## Exercise prompt
Would you repeat the whole listing exactly?

## Exercise materials
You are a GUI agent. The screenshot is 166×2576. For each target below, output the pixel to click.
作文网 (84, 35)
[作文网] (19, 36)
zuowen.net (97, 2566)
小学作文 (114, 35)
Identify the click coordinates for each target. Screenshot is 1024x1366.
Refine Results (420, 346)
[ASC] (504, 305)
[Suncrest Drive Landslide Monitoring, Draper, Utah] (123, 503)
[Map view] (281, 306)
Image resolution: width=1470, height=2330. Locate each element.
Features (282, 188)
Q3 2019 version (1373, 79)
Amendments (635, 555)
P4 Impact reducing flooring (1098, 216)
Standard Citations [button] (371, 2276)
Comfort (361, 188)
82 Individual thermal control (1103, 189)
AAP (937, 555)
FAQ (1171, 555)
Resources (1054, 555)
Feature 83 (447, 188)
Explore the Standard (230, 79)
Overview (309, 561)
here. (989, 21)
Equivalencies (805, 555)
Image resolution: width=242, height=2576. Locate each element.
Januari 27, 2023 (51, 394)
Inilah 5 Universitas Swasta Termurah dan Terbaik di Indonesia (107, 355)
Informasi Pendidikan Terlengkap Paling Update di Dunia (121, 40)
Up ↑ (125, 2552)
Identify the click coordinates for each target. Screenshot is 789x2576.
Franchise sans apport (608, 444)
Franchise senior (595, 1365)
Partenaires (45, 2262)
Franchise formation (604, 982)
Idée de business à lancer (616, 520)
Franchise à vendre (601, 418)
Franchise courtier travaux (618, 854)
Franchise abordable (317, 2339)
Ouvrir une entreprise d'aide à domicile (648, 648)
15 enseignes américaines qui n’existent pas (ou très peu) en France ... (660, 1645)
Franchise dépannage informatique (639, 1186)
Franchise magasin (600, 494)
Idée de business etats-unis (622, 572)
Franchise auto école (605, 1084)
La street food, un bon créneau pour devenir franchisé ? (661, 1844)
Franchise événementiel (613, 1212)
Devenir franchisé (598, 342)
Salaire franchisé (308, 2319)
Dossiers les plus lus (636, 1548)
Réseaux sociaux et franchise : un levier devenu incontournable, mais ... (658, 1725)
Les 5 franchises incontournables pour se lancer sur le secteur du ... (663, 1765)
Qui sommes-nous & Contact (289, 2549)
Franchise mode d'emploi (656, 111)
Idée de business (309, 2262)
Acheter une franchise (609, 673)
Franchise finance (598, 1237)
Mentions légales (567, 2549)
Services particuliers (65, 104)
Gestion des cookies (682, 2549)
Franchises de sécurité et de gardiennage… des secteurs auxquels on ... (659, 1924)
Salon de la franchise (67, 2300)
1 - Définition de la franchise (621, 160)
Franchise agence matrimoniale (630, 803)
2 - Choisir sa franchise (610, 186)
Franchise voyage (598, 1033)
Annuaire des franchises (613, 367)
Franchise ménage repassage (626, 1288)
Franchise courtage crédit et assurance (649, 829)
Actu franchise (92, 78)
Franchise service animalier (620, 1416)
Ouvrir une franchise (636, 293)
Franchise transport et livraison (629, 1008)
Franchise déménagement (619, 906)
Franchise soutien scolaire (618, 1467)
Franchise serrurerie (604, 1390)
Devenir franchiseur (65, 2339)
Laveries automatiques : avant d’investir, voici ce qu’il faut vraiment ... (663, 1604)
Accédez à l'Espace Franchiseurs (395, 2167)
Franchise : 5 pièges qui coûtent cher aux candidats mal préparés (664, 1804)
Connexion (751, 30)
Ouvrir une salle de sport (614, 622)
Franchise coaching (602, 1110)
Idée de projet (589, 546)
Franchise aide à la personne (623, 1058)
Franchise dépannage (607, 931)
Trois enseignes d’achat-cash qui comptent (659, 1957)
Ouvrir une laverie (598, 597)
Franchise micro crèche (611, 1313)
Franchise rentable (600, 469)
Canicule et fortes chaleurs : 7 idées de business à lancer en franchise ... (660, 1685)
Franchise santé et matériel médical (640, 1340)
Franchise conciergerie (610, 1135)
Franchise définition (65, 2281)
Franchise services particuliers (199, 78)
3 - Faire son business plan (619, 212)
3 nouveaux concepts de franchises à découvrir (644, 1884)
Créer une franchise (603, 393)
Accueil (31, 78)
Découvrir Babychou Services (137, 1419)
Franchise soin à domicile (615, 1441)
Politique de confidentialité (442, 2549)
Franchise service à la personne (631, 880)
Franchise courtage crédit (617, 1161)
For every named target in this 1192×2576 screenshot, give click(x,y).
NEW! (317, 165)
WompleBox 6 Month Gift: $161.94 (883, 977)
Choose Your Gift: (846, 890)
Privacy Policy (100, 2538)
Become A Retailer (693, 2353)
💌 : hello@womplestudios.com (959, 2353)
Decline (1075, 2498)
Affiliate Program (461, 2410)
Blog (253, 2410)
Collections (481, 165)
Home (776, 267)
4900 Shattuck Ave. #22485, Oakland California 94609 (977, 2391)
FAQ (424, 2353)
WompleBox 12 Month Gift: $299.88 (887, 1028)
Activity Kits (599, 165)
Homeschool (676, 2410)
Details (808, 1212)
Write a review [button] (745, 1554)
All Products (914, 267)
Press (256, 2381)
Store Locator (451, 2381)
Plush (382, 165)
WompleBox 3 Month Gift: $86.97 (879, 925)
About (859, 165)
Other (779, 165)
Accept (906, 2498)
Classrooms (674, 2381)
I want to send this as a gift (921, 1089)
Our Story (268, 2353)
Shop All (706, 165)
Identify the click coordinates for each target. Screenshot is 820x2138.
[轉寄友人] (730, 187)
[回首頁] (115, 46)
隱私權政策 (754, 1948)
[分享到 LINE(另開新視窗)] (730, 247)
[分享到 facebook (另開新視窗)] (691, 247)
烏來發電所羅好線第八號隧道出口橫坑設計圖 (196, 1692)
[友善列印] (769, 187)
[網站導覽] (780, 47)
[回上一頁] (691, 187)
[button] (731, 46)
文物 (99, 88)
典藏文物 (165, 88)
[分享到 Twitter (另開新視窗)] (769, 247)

## Solution to this problem
You are a GUI agent. The screenshot is 166×2576. For each target below, output the pixel to click.
作文网 (84, 35)
[作文网] (19, 36)
zuowen.net (97, 2566)
小学作文 (114, 35)
Identify the click coordinates for each target. Screenshot is 1024x1366.
Refine Results (420, 346)
[ASC] (504, 305)
[Suncrest Drive Landslide Monitoring, Draper, Utah] (123, 503)
[Map view] (281, 306)
Image resolution: width=1470, height=2330. Locate each element.
Features (282, 188)
Q3 2019 version (1373, 79)
Amendments (635, 555)
P4 Impact reducing flooring (1098, 216)
Standard Citations [button] (371, 2276)
Comfort (361, 188)
82 Individual thermal control (1103, 189)
AAP (937, 555)
FAQ (1171, 555)
Resources (1054, 555)
Feature 83 (447, 188)
Explore the Standard (230, 79)
Overview (309, 561)
here. (989, 21)
Equivalencies (805, 555)
Image resolution: width=242, height=2576. Locate each element.
Januari 27, 2023 (51, 394)
Inilah 5 Universitas Swasta Termurah dan Terbaik di Indonesia (107, 355)
Informasi Pendidikan Terlengkap Paling Update di Dunia (121, 40)
Up ↑ (125, 2552)
Identify the click coordinates for each target. Screenshot is 789x2576.
Franchise sans apport (608, 444)
Franchise senior (595, 1365)
Partenaires (45, 2262)
Franchise formation (604, 982)
Idée de business à lancer (616, 520)
Franchise à vendre (601, 418)
Franchise courtier travaux (618, 854)
Franchise abordable (317, 2339)
Ouvrir une entreprise d'aide à domicile (648, 648)
15 enseignes américaines qui n’existent pas (ou très peu) en France ... (660, 1645)
Franchise dépannage informatique (639, 1186)
Franchise magasin (600, 494)
Idée de business etats-unis (622, 572)
Franchise auto école (605, 1084)
La street food, un bon créneau pour devenir franchisé ? (661, 1844)
Franchise événementiel (613, 1212)
Devenir franchisé (598, 342)
Salaire franchisé (308, 2319)
Dossiers les plus lus (636, 1548)
Réseaux sociaux et franchise : un levier devenu incontournable, mais ... (658, 1725)
Les 5 franchises incontournables pour se lancer sur le secteur du ... (663, 1765)
Qui sommes-nous & Contact (289, 2549)
Franchise mode d'emploi (656, 111)
Idée de business (309, 2262)
Acheter une franchise (609, 673)
Franchise finance (598, 1237)
Mentions légales (567, 2549)
Services particuliers (65, 104)
Gestion des cookies (682, 2549)
Franchises de sécurité et de gardiennage… des secteurs auxquels on ... (659, 1924)
Salon de la franchise (67, 2300)
1 - Définition de la franchise (621, 160)
Franchise agence matrimoniale (630, 803)
2 - Choisir sa franchise (610, 186)
Franchise voyage (598, 1033)
Annuaire des franchises (613, 367)
Franchise ménage repassage (626, 1288)
Franchise courtage crédit et assurance (649, 829)
Actu franchise (92, 78)
Franchise service animalier (620, 1416)
Ouvrir une franchise (636, 293)
Franchise transport et livraison (629, 1008)
Franchise déménagement (619, 906)
Franchise soutien scolaire (618, 1467)
Franchise serrurerie (604, 1390)
Devenir franchiseur (65, 2339)
Laveries automatiques : avant d’investir, voici ce qu’il faut vraiment ... (663, 1604)
Accédez à l'Espace Franchiseurs (395, 2167)
Franchise : 5 pièges qui coûtent cher aux candidats mal préparés (664, 1804)
Connexion (751, 30)
Ouvrir une salle de sport (614, 622)
Franchise coaching (602, 1110)
Idée de projet (589, 546)
Franchise aide à la personne (623, 1058)
Franchise dépannage (607, 931)
Trois enseignes d’achat-cash qui comptent (659, 1957)
Ouvrir une laverie (598, 597)
Franchise micro crèche (611, 1313)
Franchise rentable (600, 469)
Canicule et fortes chaleurs : 7 idées de business à lancer en franchise ... (660, 1685)
Franchise santé et matériel médical (640, 1340)
Franchise conciergerie (610, 1135)
Franchise définition (65, 2281)
Franchise services particuliers (199, 78)
3 - Faire son business plan (619, 212)
3 nouveaux concepts de franchises à découvrir (644, 1884)
Créer une franchise (603, 393)
Accueil (31, 78)
Découvrir Babychou Services (137, 1419)
Franchise soin à domicile (615, 1441)
Politique de confidentialité (442, 2549)
Franchise service à la personne (631, 880)
Franchise courtage crédit (617, 1161)
For every named target in this 1192×2576 screenshot, give click(x,y).
NEW! (317, 165)
WompleBox 6 Month Gift: $161.94 (883, 977)
Choose Your Gift: (846, 890)
Privacy Policy (100, 2538)
Become A Retailer (693, 2353)
💌 : hello@womplestudios.com (959, 2353)
Decline (1075, 2498)
Affiliate Program (461, 2410)
Blog (253, 2410)
Collections (481, 165)
Home (776, 267)
4900 Shattuck Ave. #22485, Oakland California 94609 (977, 2391)
FAQ (424, 2353)
WompleBox 12 Month Gift: $299.88 (887, 1028)
Activity Kits (599, 165)
Homeschool (676, 2410)
Details (808, 1212)
Write a review [button] (745, 1554)
All Products (914, 267)
Press (256, 2381)
Store Locator (451, 2381)
Plush (382, 165)
WompleBox 3 Month Gift: $86.97 (879, 925)
About (859, 165)
Other (779, 165)
Accept (906, 2498)
Classrooms (674, 2381)
I want to send this as a gift (921, 1089)
Our Story (268, 2353)
Shop All (706, 165)
Identify the click coordinates for each target. Screenshot is 820x2138.
[轉寄友人] (730, 187)
[回首頁] (115, 46)
隱私權政策 (754, 1948)
[分享到 LINE(另開新視窗)] (730, 247)
[分享到 facebook (另開新視窗)] (691, 247)
烏來發電所羅好線第八號隧道出口橫坑設計圖 (196, 1692)
[友善列印] (769, 187)
[網站導覽] (780, 47)
[回上一頁] (691, 187)
[button] (731, 46)
文物 (99, 88)
典藏文物 (165, 88)
[分享到 Twitter (另開新視窗)] (769, 247)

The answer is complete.